Video yükleniyor...

Video Yüklenemedi

Bu video yüklenirken bir sorun oluştu. Bu geçici bir ağ sorunundan kaynaklanıyor olabilir veya video kullanılamıyor olabilir.

Ana Sayfaya Dön

Agentic Document Extraction just got much faster! From previous 135sec median processing time down to 8sec. Extracts not just text but diagrams, charts, and form fields from PDFs to give LLM-ready output. Please see the video for details and some application ideas.

Andrew Ng

1,638,962 subscribers

290,420 görüntüleme • 1 yıl önce •via X (Twitter)

Bilim & Teknoloji Eğitim

Anya Rossi• Live Now

Private livecam show

11 Yorum

⟁ndrew V profil fotoğrafı

⟁ndrew V1 yıl önce

I challenge you to prove that this can accurately and precisely extract typed hierarchy JSON output from 25 PDFs and not miss a beat I don’t care if it takes an hour. And I don’t want to have to predefine the schema. It should iteratively learn, using any reasonable language model, NLP, NER processes and functions to develop the appropriate REGEX and Pydantic models to accomplish perfect fidelity of data extraction. Do you think this is possible?

Matt Figdore profil fotoğrafı

Matt Figdore2 yıl önce

This is the biggest productivity cheat code right now. Kiss reading documents goodbye. You can get an instant summary of any document with this tool.

Awan Farz profil fotoğrafı

Awan Farz1 yıl önce

I was building this with agentic document advance extraction, which is useful.

Vincent Valentine (CEO of UnOpen.ai) profil fotoğrafı

Vincent Valentine (CEO of UnOpen.ai)1 yıl önce

incredible progress. this will definitely streamline the workflow.

Robert Rizk profil fotoğrafı

Robert Rizk1 yıl önce

KEEP BUILDING!

Reverend Christian Moore profil fotoğrafı

Reverend Christian Moore1 yıl önce

عشق منی اندرو جان دلم میخواد بوست کنم ❤️😘

Shine Gupta profil fotoğrafı

Shine Gupta1 yıl önce

That's an insane speed-up! From 135s to just 8s?🔥 Total game-changer for document pipelines. I was working on a similar project recently but used PaddleOCR for extraction.

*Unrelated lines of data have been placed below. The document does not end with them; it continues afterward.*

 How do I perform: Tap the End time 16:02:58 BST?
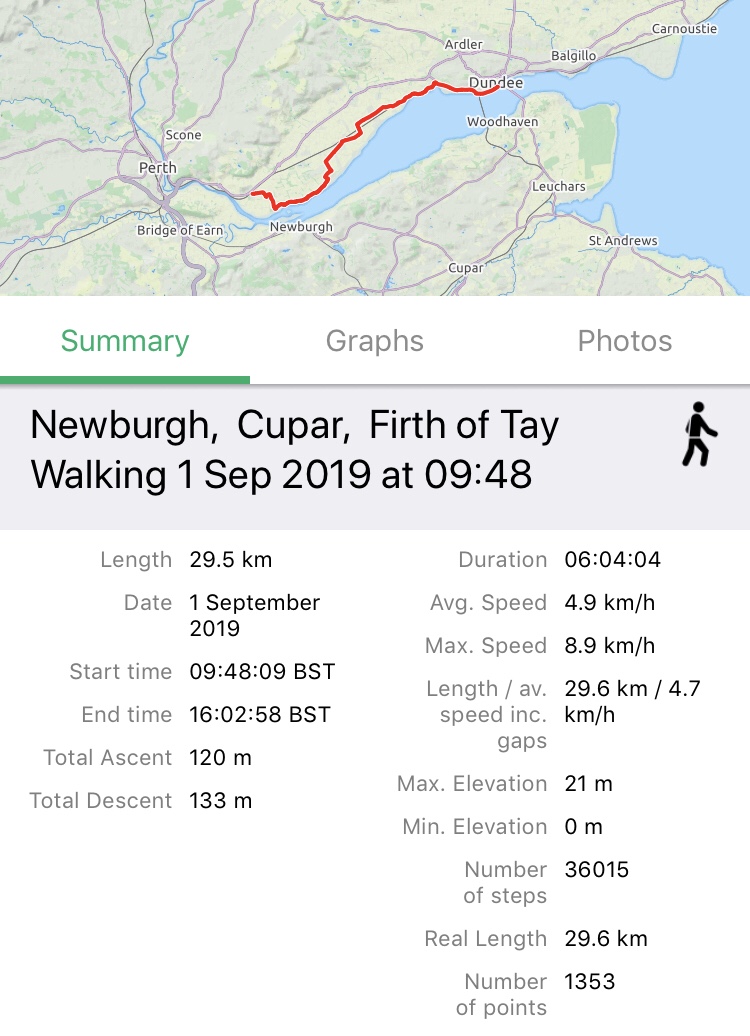(260, 715)
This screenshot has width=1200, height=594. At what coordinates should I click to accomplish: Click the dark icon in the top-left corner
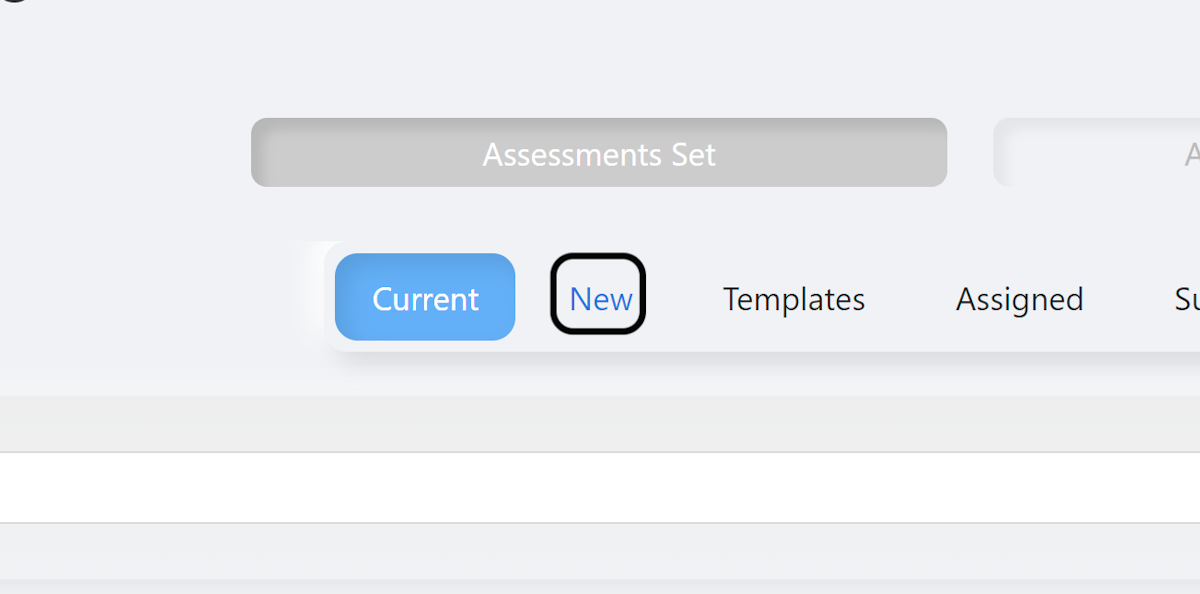(14, 3)
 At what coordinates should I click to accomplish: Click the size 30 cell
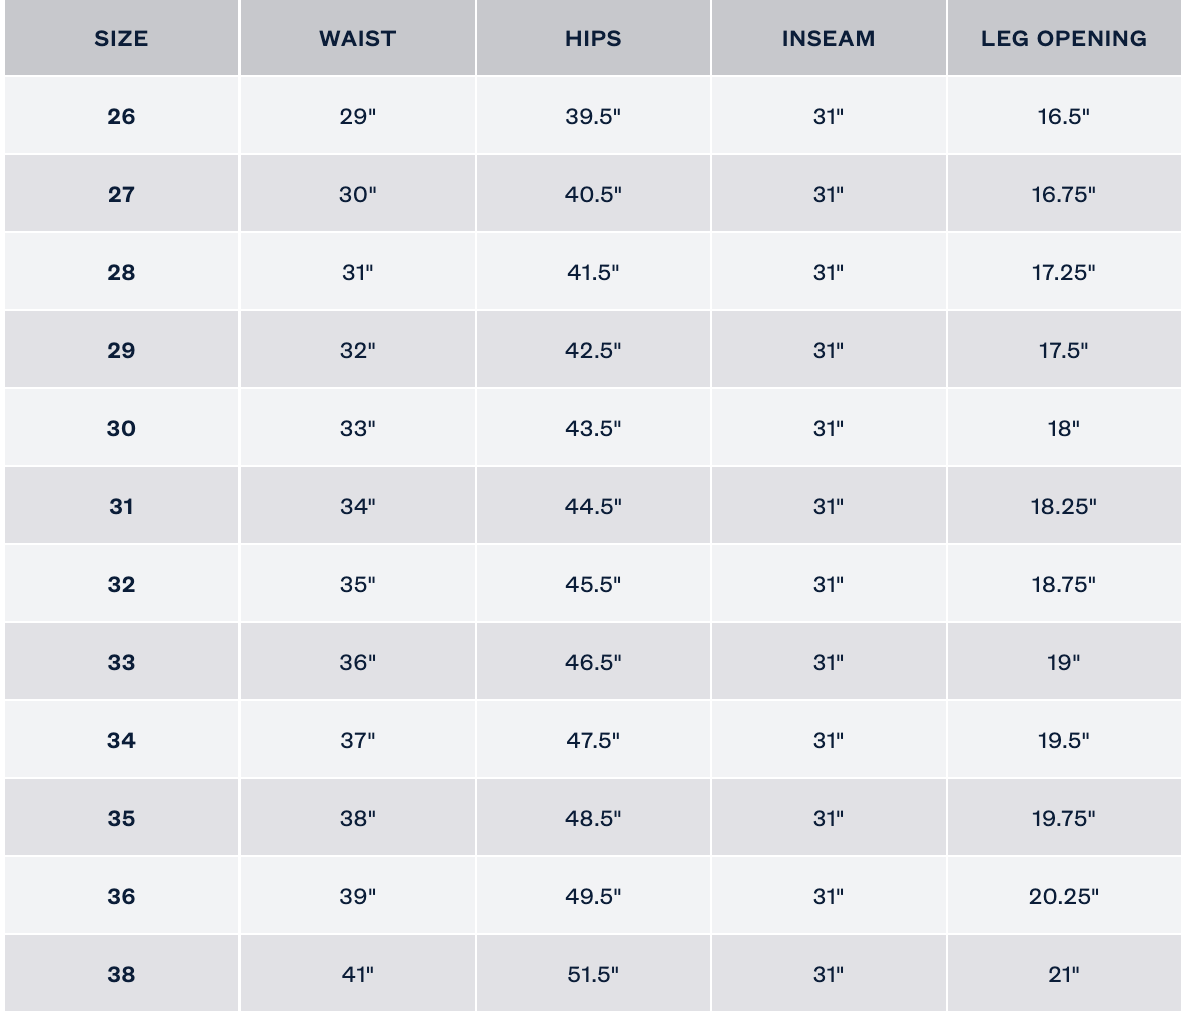[121, 429]
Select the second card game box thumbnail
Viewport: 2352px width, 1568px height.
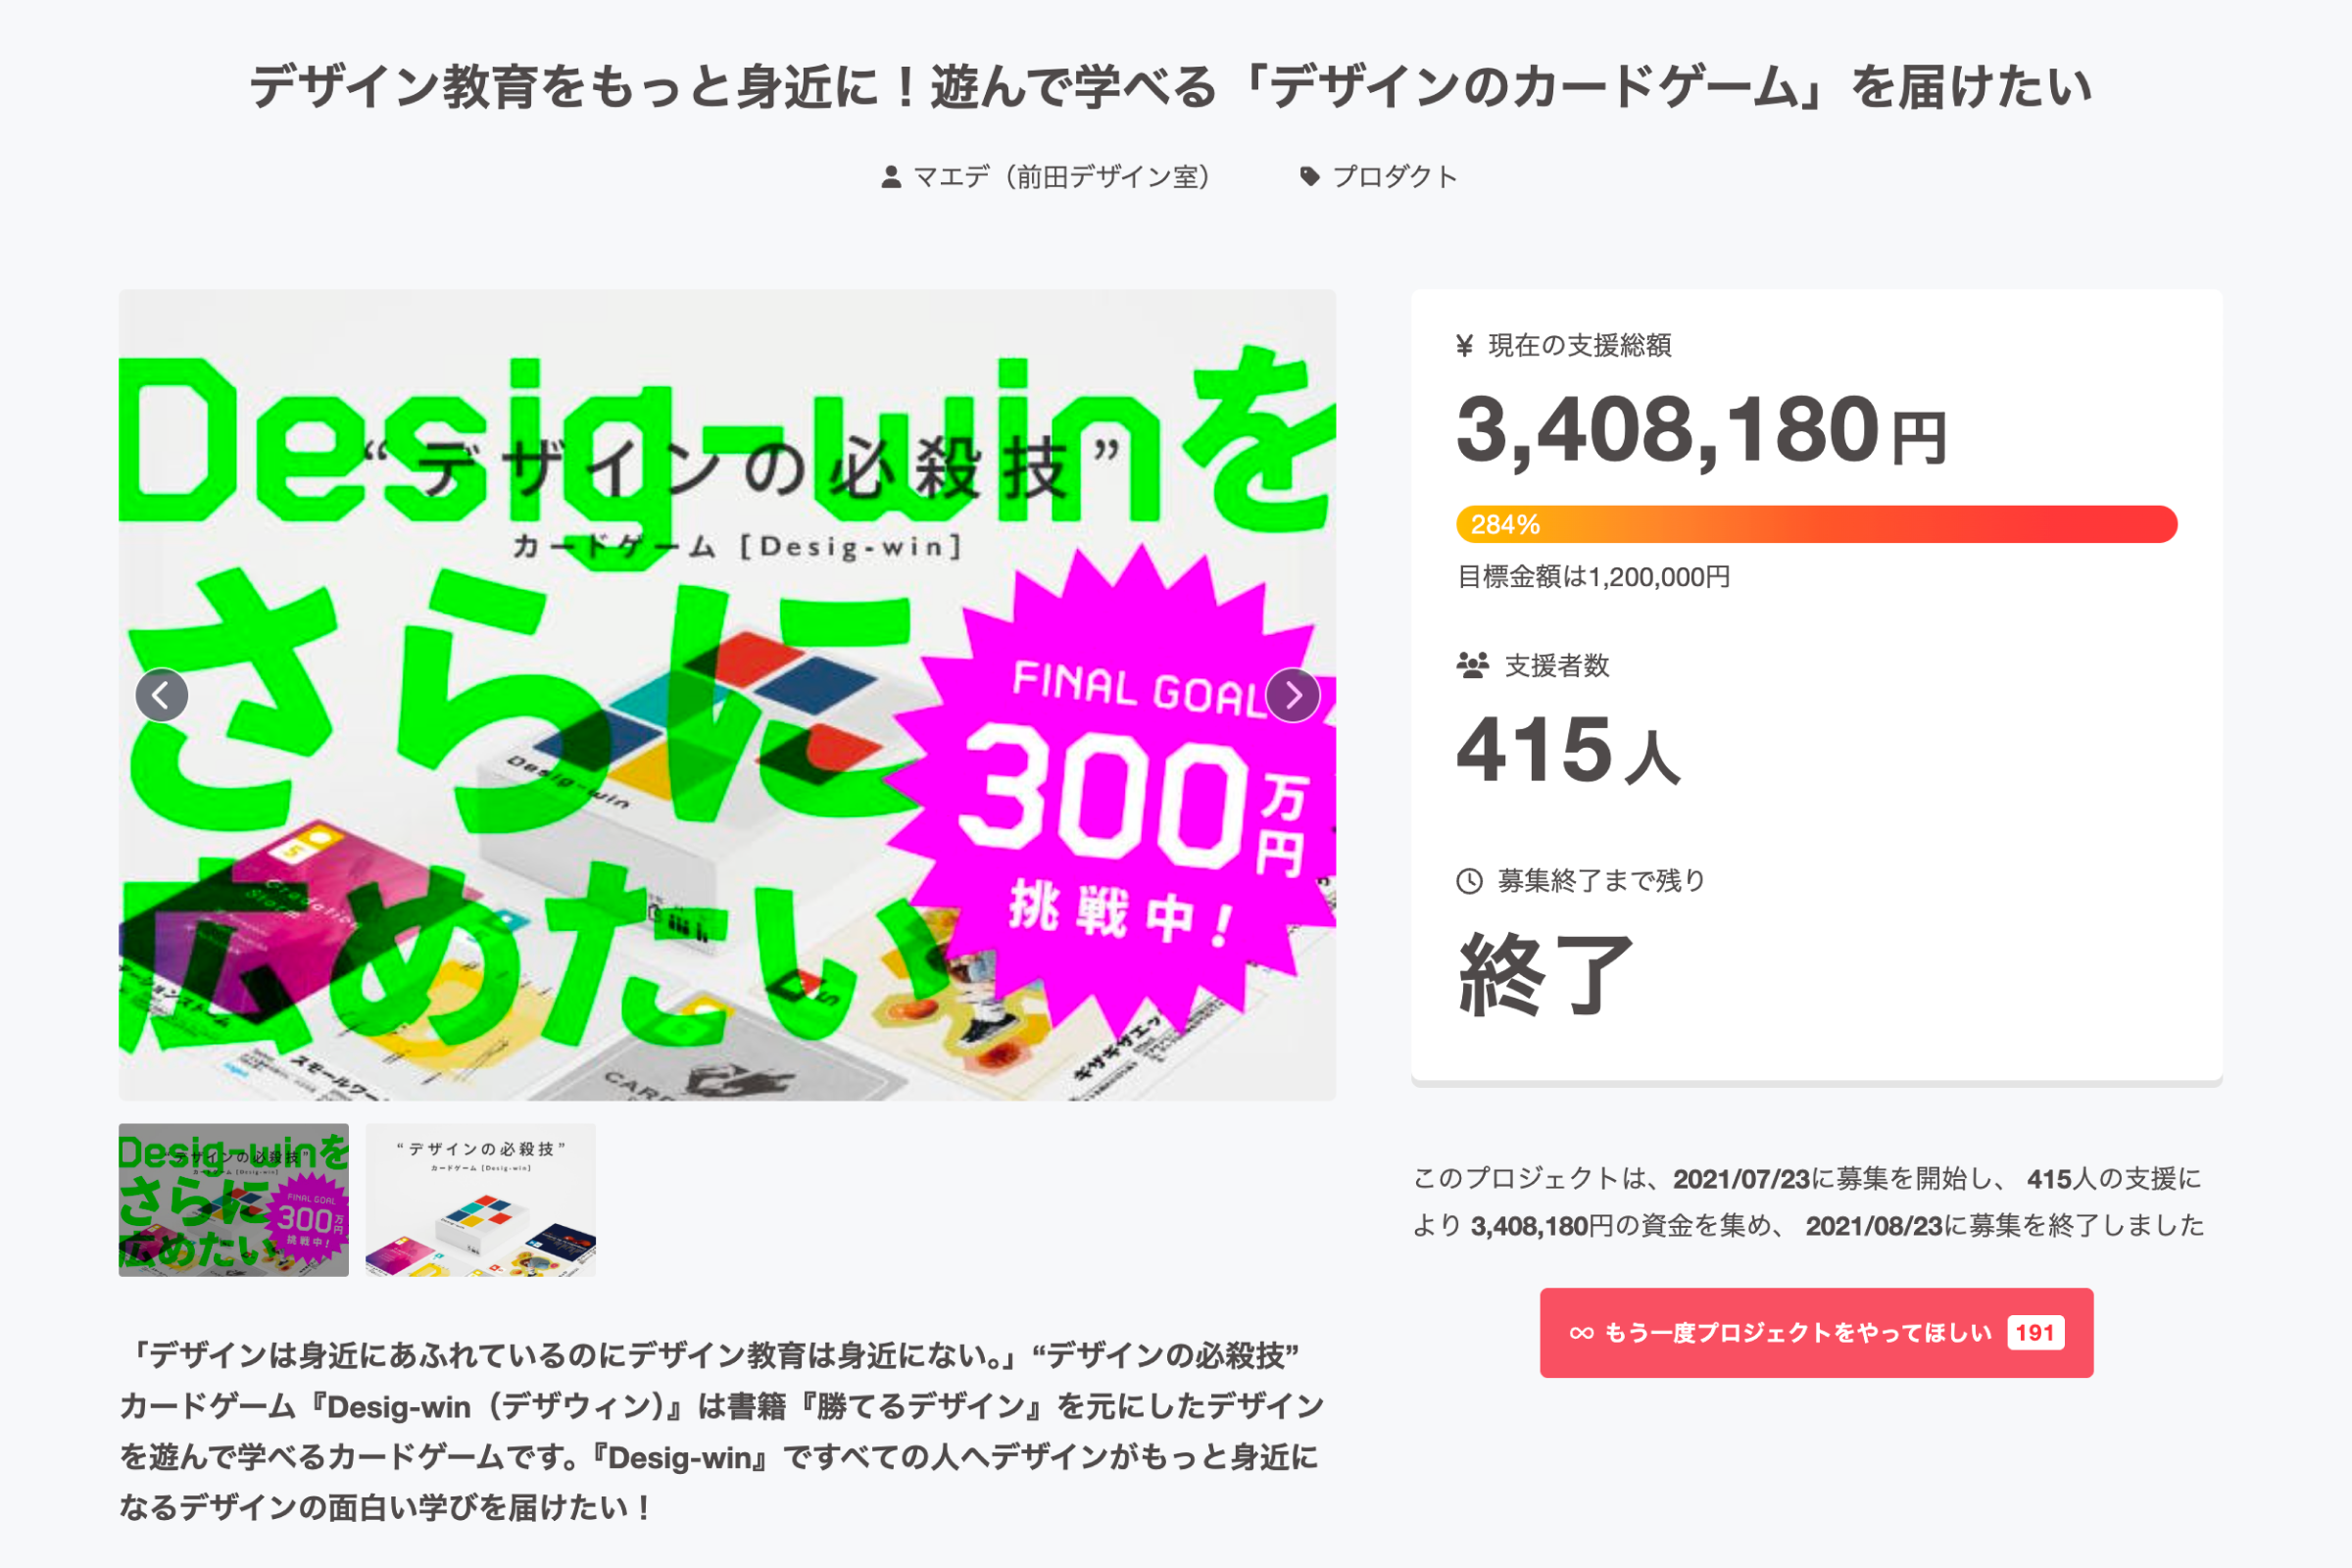480,1199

Mohammed Lubbad, PhD profil fotoğrafı

Mohammed Lubbad, PhD1 yıl önce

The reduction in processing time is impressive. Efficiency allows more room for innovation. How do we leverage this technology for broader applications? 🚀 #InnovationInsights

Tony Sousan profil fotoğrafı

Tony Sousan1 yıl önce

@AndrewYNg, how does this breakthrough change your workflow? Speed is crucial, but what about accuracy? #InnovationPotential

ash prasad profil fotoğrafı

ash prasad1 yıl önce

Amazing, will look to experiment and integrate.

Richy Hashmore profil fotoğrafı

Richy Hashmore1 yıl önce

The improvement drastically cuts down on waiting time.

Benzer Videolar

Announcing: Agentic Document Extraction! PDF files represent information visually - via layout, charts, graphs, etc. - and are more than just text. Unlike traditional OCR and most PDF-to-text approaches, which focus on extracting the text, an agentic approach lets us break a document down into components and reason about them, resulting in more accurate extraction of the underlying meaning for RAG and other applications. Watch the video for details.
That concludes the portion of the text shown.